How to Cope with Tween Attitude
Photo: Britt Reints
Twelve, it seems, is the new terrible. In one month, my son will turn 13, but I’ve already spent almost a year in the throes of an attitude problem that I expected wouldn’t rear its unwashed head until he was closer to 16. My parenting friends with their own tweens tell me I’m in good company. That shared misery is oddly comforting.
Although I don't feel like I've mastered anything in the last 11 months, my family and I have survived. In fact, my husband and I still have a decent relationship with our son and a close bond to each other. More importantly, our sanity is mostly intact. We have, at the very least, learned a few things.
Pick your battles
Ugh. It’s such a cliché, but it’s also necessary if you don’t want to spend the next few years arguing non-stop. Our son is determined to test every single boundary we’ve ever set for him, sometimes all at once. My instinct is to push back and reassert my authority, but that’s just exhausting.

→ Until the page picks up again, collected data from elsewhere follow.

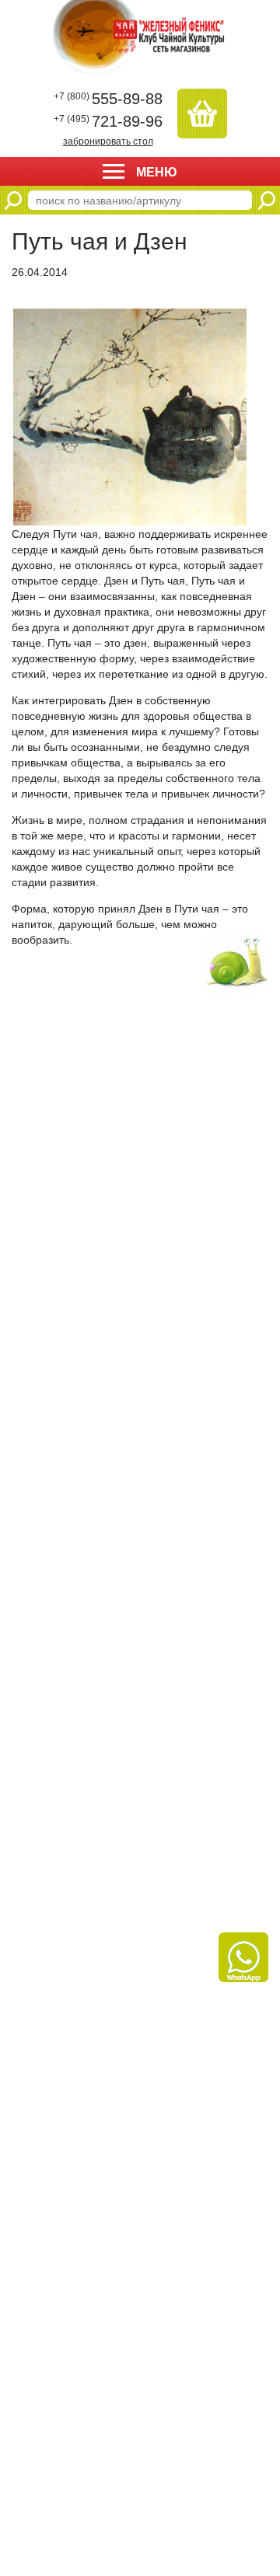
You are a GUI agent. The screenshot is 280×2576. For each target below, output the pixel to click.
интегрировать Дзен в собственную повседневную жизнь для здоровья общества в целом (131, 716)
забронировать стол (108, 141)
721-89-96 (108, 121)
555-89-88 (108, 98)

Instead, I’m asking myself more and more if an issue is really important to me. You want to let your hair grow into your eyes? Whatever; it’s your face. You’d rather stay home than go out to eat with your family? Enjoy your PB and J. My priorities right now include safety, health and respect. Consistent personal hygiene is a plus.

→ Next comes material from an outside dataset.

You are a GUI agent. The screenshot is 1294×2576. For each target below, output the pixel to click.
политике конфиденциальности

Remember when you couldn’t get a moment of peace because your little one always wanted your attention? No more. My son would rather do just about anything than talk to me, including homework. It hurts my feelings and I wish I had a better idea of what was going on in his head these days, but I’m also pretty sure this is normal.

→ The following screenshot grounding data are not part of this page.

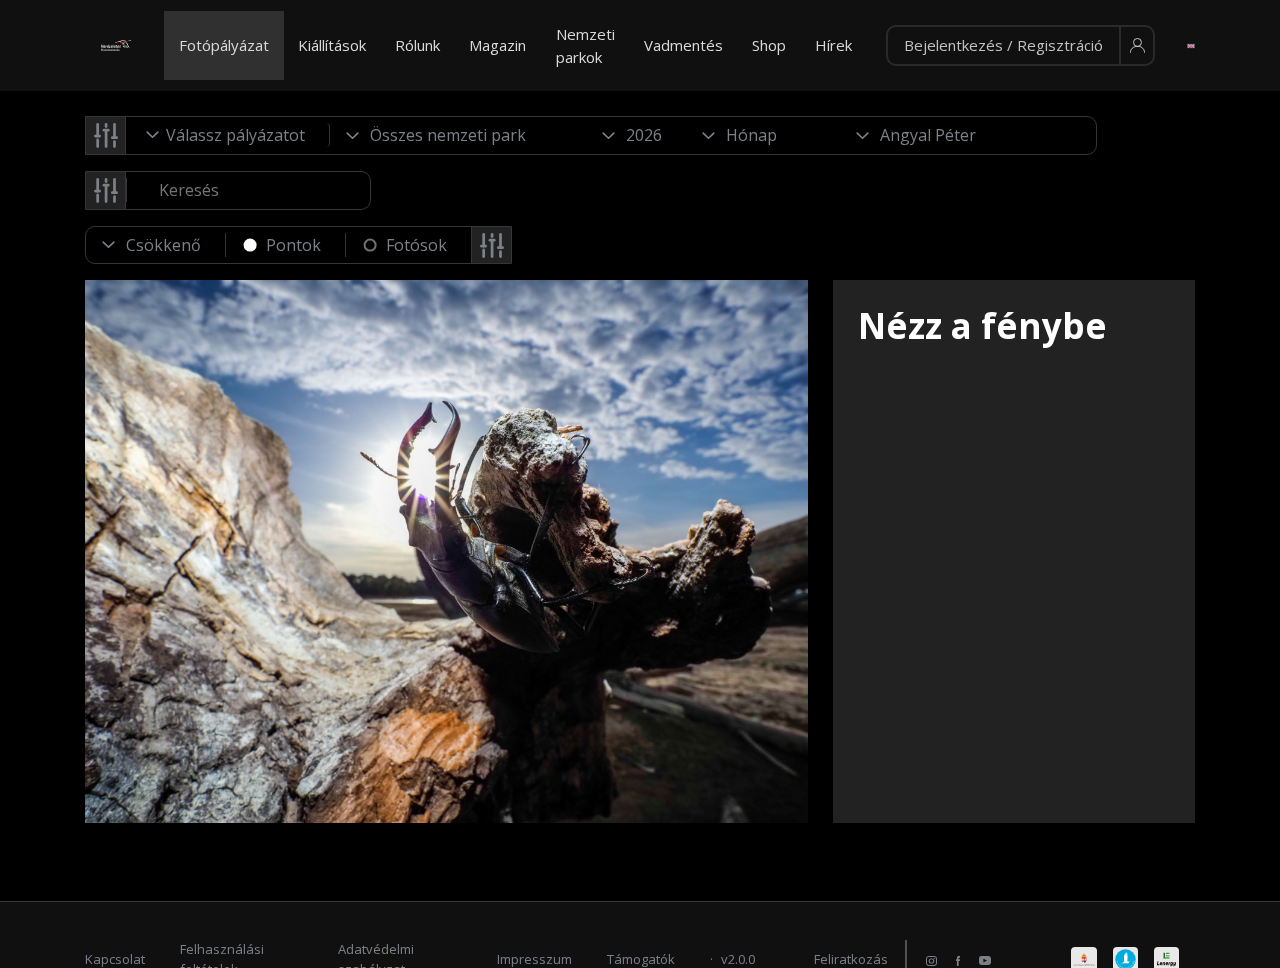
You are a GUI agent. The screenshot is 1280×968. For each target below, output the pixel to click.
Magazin (497, 45)
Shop (769, 45)
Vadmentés (683, 45)
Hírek (833, 45)
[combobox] (228, 135)
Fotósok (416, 245)
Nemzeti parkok (585, 45)
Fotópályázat (224, 45)
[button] (1020, 46)
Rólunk (417, 45)
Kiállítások (332, 45)
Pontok (293, 245)
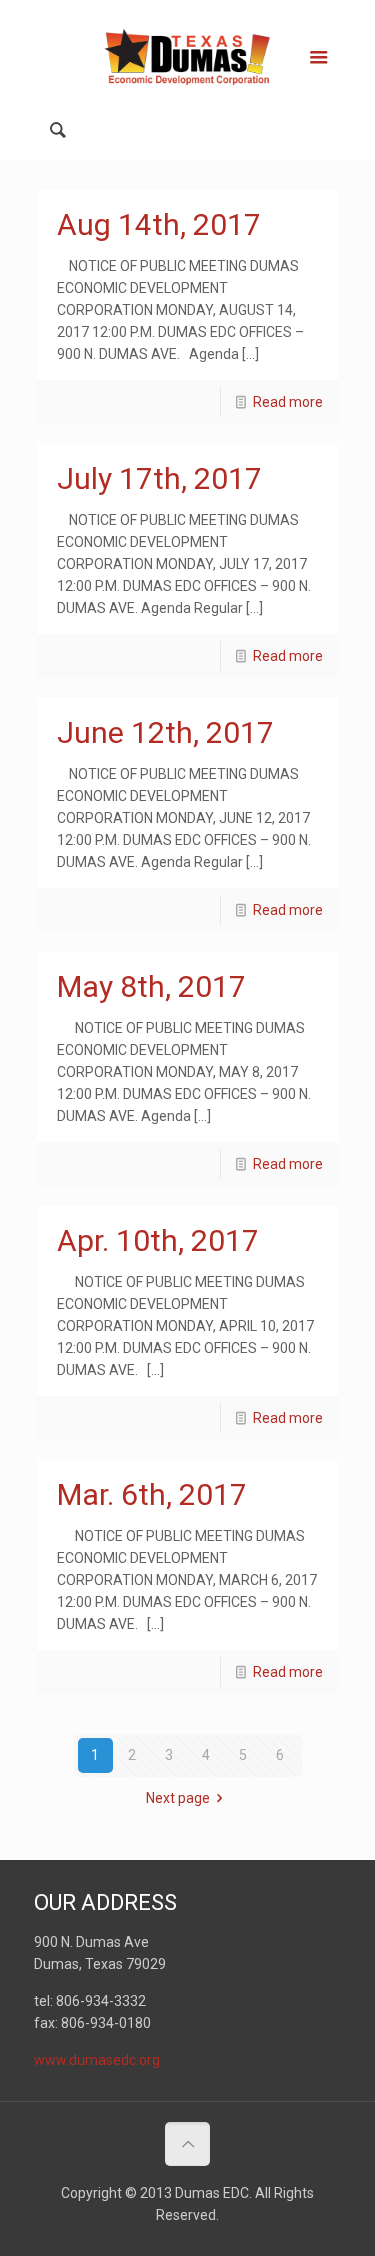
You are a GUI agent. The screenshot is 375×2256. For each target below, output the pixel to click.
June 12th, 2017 (165, 732)
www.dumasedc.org (97, 2060)
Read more (288, 402)
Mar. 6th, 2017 (152, 1494)
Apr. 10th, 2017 (158, 1240)
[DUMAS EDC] (188, 55)
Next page (178, 1798)
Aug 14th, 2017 (159, 224)
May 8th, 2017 (151, 986)
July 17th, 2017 (159, 478)
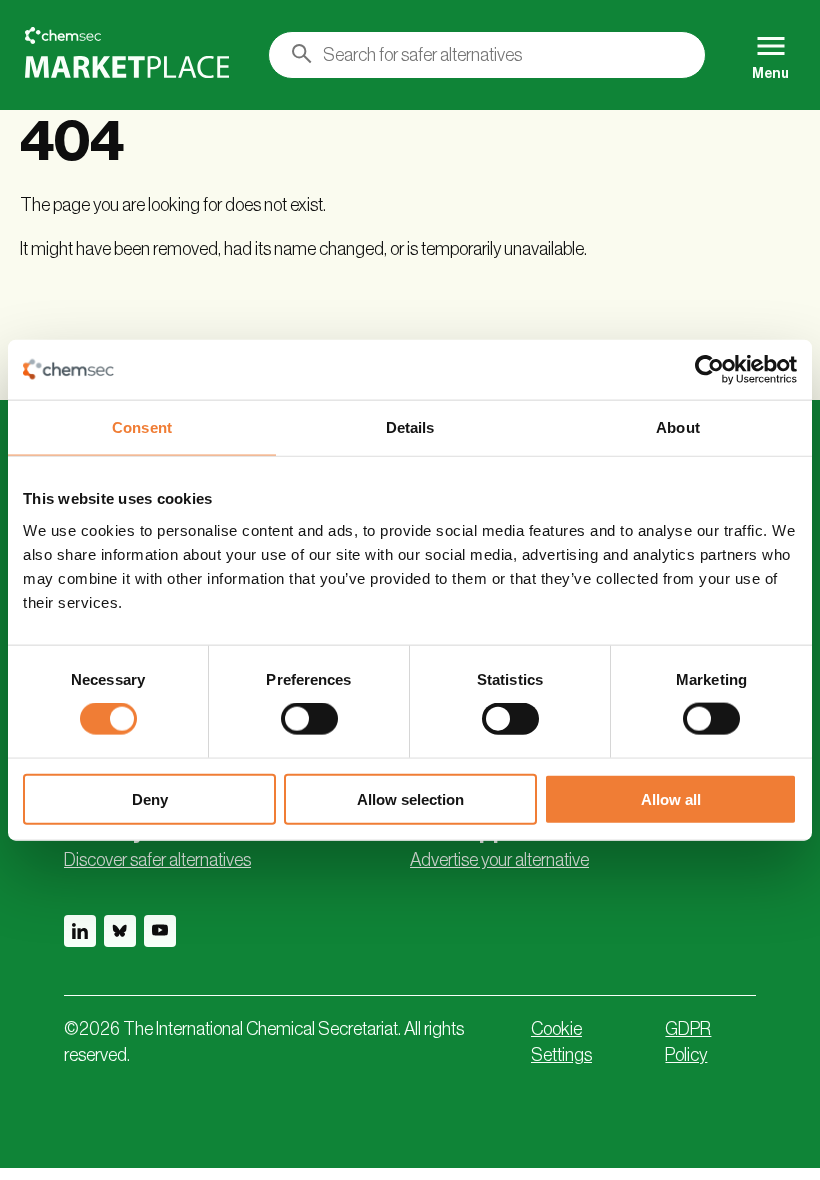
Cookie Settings (561, 1042)
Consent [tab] (142, 427)
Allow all (671, 798)
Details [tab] (410, 427)
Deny (150, 798)
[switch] (309, 719)
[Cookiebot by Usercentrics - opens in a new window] (709, 370)
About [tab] (678, 427)
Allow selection (410, 798)
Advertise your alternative (499, 860)
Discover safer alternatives (157, 860)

I am not, however, going to let the lines of communication go completely dead. Clearly, that means I’m going to have to do all of the work in this relationship for a while.
We eat dinner as a family and I ask him every single night how his day went. I ask specific questions about individual classes and memorize any friends’ names he lets slip. I tell him about my day and how I’m feeling, hoping it will remind him what sharing looks like.
I also continue to ask the uncomfortable questions about relationships, the ones he tries desperately to avoid. I keep a straight face and remind him that he can always talk to me. I’m not sure if he’ll ever take me up on that offer. I keep trying anyway.
Get your own support system
That "keep trying" bit? It’s hard -- harder than I thought it would be. I wasn’t prepared for how painful it would be to have my child suddenly lose interest in anything I had to say. I didn’t realize how much I cared about my kid actually enjoying my company.
I cannot imagine doing this without my husband. The never ending scorn is more bearable when there’s someone else to share the burden of resentment.
Of course, we don’t all have the luxury of a co-parent, but we all need some kind of support system to survive these tween years. It’s not just about having someone to unite with at home.
The cold, hard truth is that we need to replace some of the affection we used to get from our kids. Friends, family members and other parents that make us laugh or listen when we talk are essential for keeping ourselves mentally well while our kids are finding themselves. We needed to be reminded that we are not, in fact, the most annoying people on the planet.
We are good enough, doggone it, and people do like us – just not our kids, right now.
Do you have any tips to share for surviving the tween and teen years as a parent?